La Procura di Torino ha chiesto un anno e quattro mesi di reclusione per A.B., il commerciante di 45 anni accusato di aver lanciato una bicicletta dal bastione dei Murazzi. Il mezzo era precipitato verso il “Gianca”, uno dei locali più noti della movida cittadina, sfiorando i presenti.
Lancia una bici dai Murazzi
L’episodio risale al 10 febbraio 2023, a poche settimane di distanza dal drammatico lancio che ferì gravemente lo studente Mauro Glorioso nello stesso tratto del lungo Po. In questo secondo processo, l’imputato deve rispondere delle accuse di danneggiamento e tentate lesioni aggravate dall’uso di un’arma. Secondo l’impianto accusatorio, l’uomo avrebbe scagliato la bicicletta per vendetta, in seguito a un acceso diverbio avuto poco prima con i buttafuori del locale.

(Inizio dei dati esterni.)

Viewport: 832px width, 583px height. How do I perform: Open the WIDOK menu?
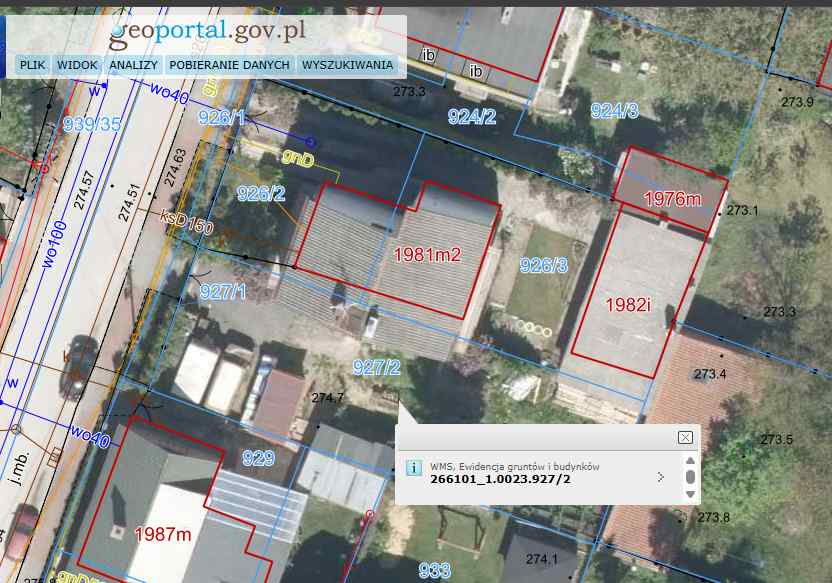click(77, 65)
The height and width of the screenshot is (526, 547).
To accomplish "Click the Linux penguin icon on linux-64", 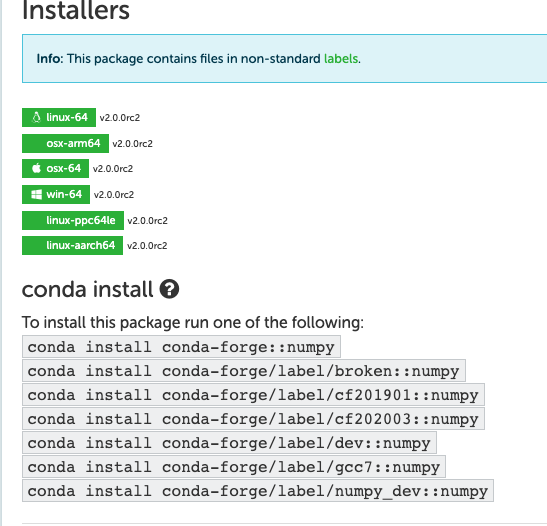I will [36, 118].

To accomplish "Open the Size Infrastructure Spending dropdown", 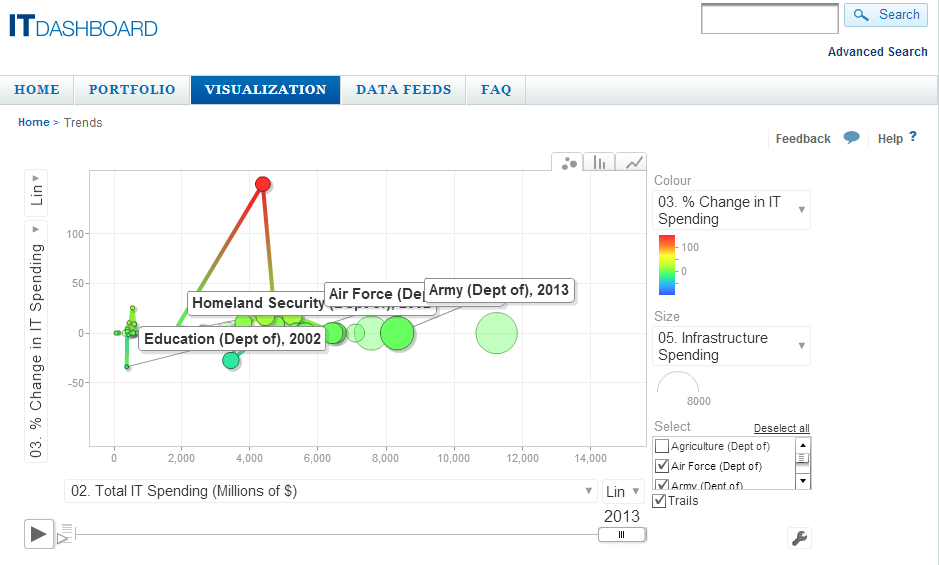I will click(732, 346).
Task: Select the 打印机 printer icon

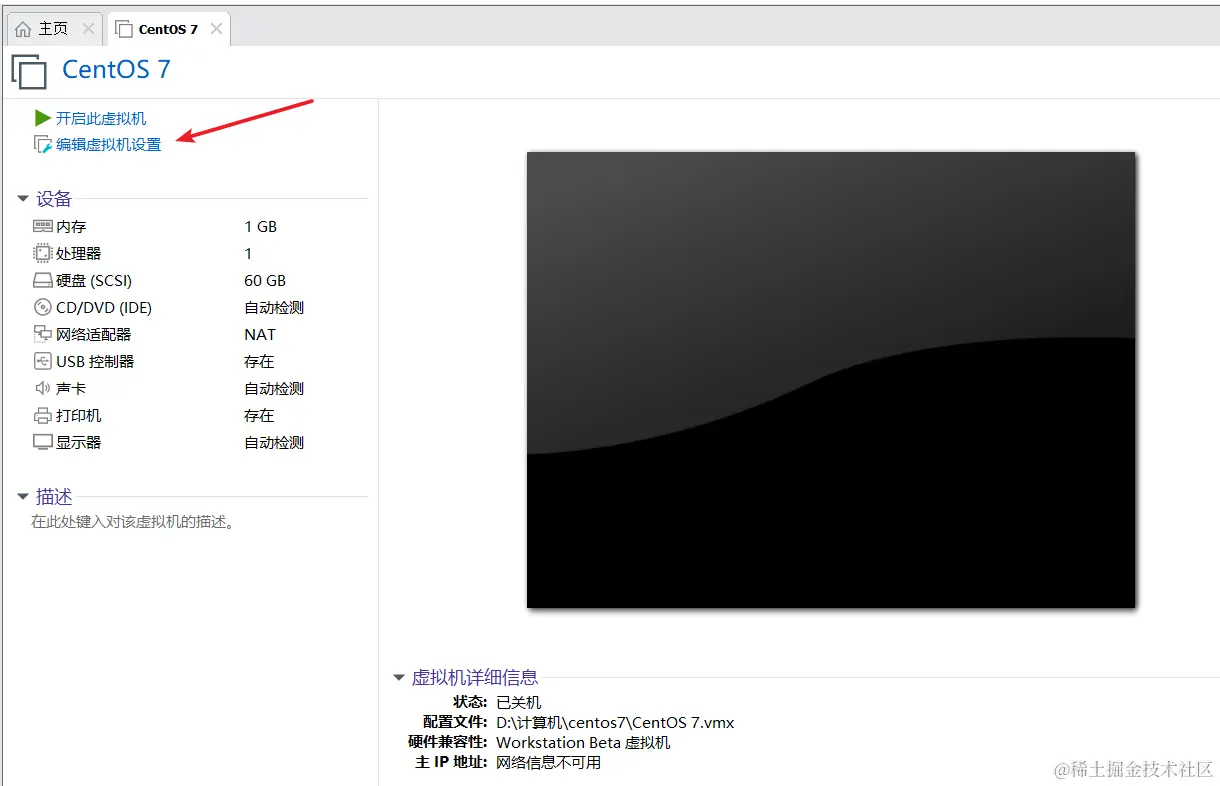Action: tap(42, 415)
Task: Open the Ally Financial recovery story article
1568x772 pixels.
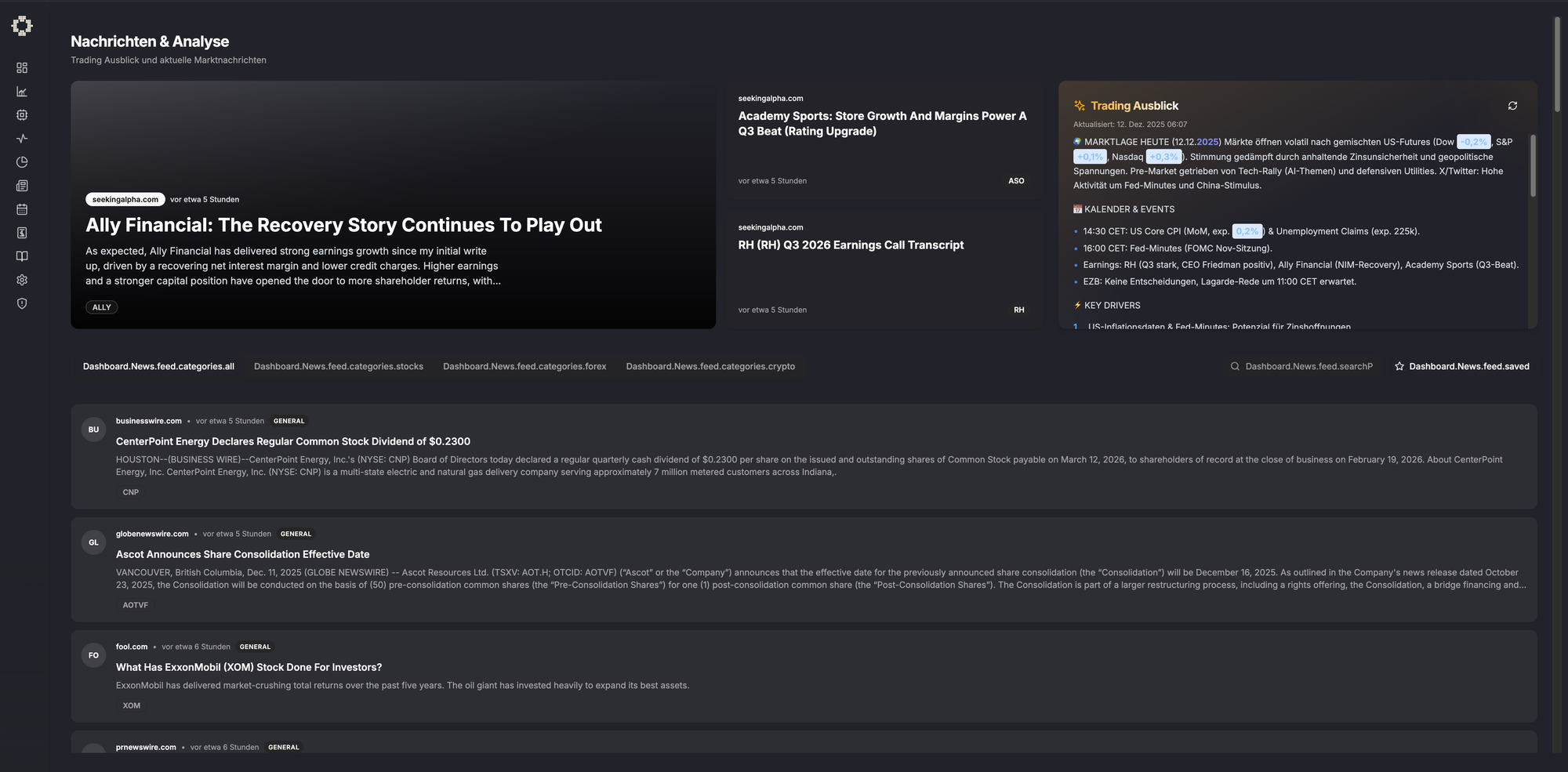Action: [x=343, y=226]
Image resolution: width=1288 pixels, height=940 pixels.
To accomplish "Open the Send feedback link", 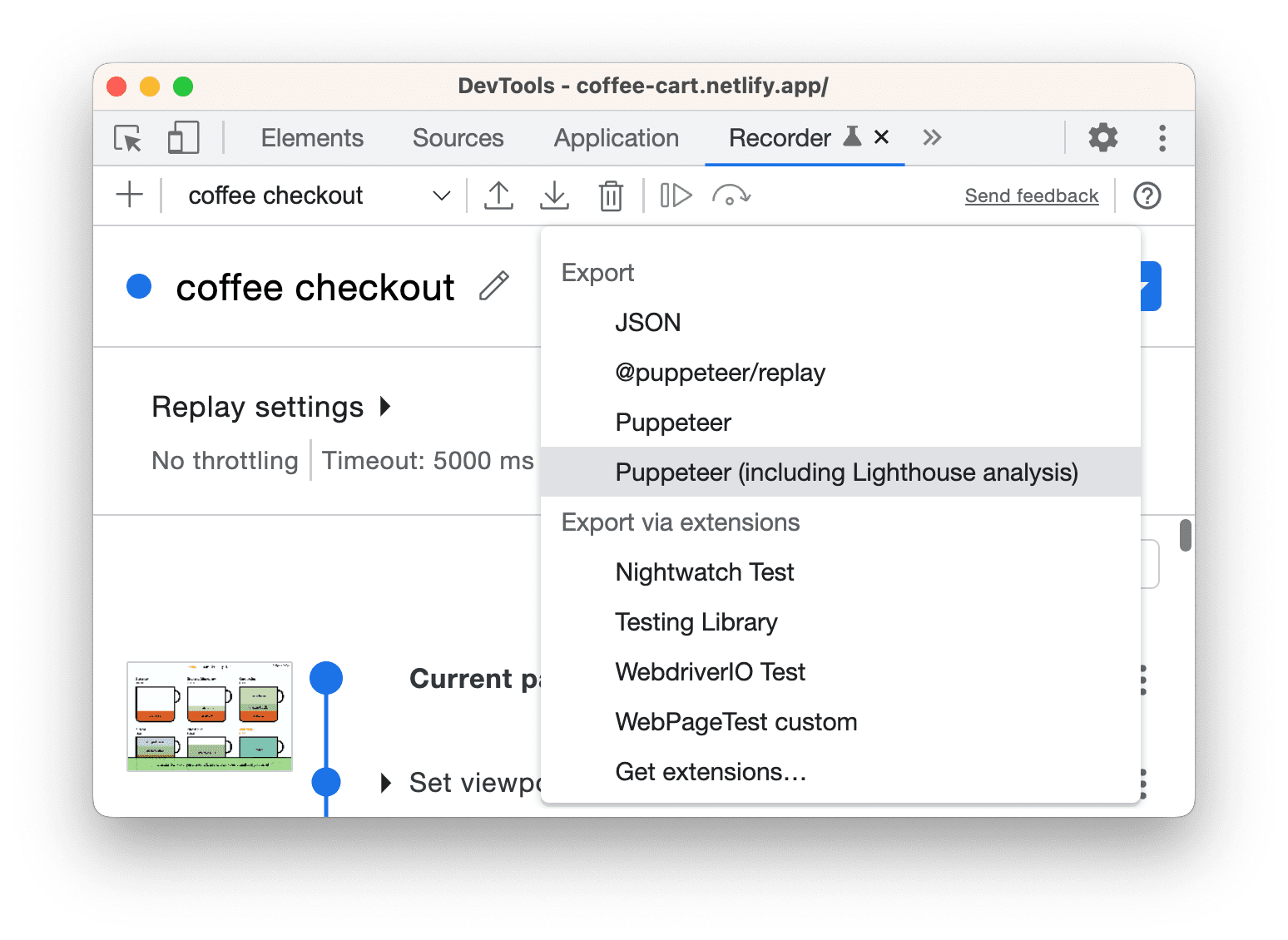I will click(x=1032, y=195).
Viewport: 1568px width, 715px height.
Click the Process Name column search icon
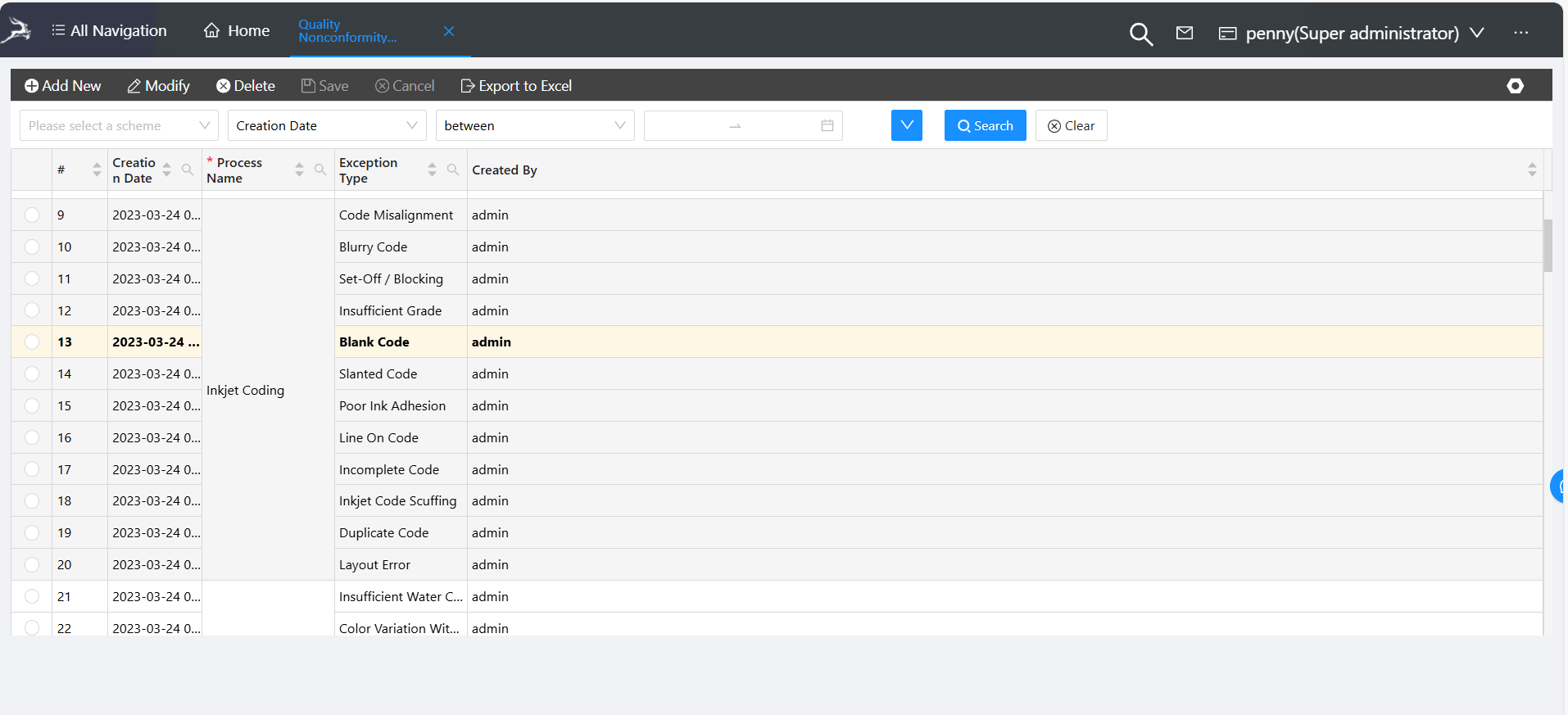pyautogui.click(x=319, y=170)
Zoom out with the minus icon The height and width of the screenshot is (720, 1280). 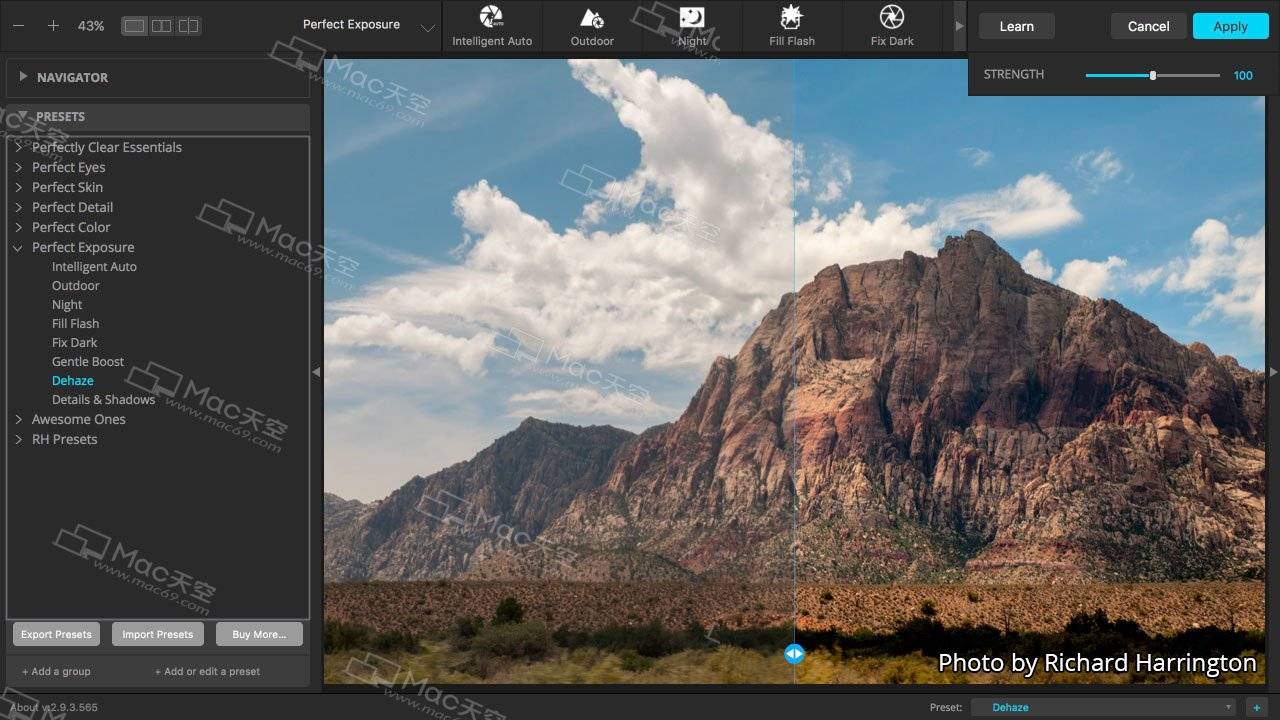point(18,26)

In aula non sono mancate le tensioni e i colpi di scena. L’avvocato di parte civile, Gino Arnone, ha chiesto ufficialmente al tribunale di riqualificare il reato in tentato omicidio. La richiesta fa leva sulla testimonianza di un giovane che ha dichiarato di aver visto la bici schiantarsi a pochissimi metri da lui, evidenziando il rischio mortale corso dai clienti. Dal canto suo, l’imputato nega ogni addebito: ha ammesso la lite con la sicurezza – durante la quale ha riferito di aver ricevuto un pugno al volto – ma sostiene di essersi allontanato immediatamente a bordo della propria auto.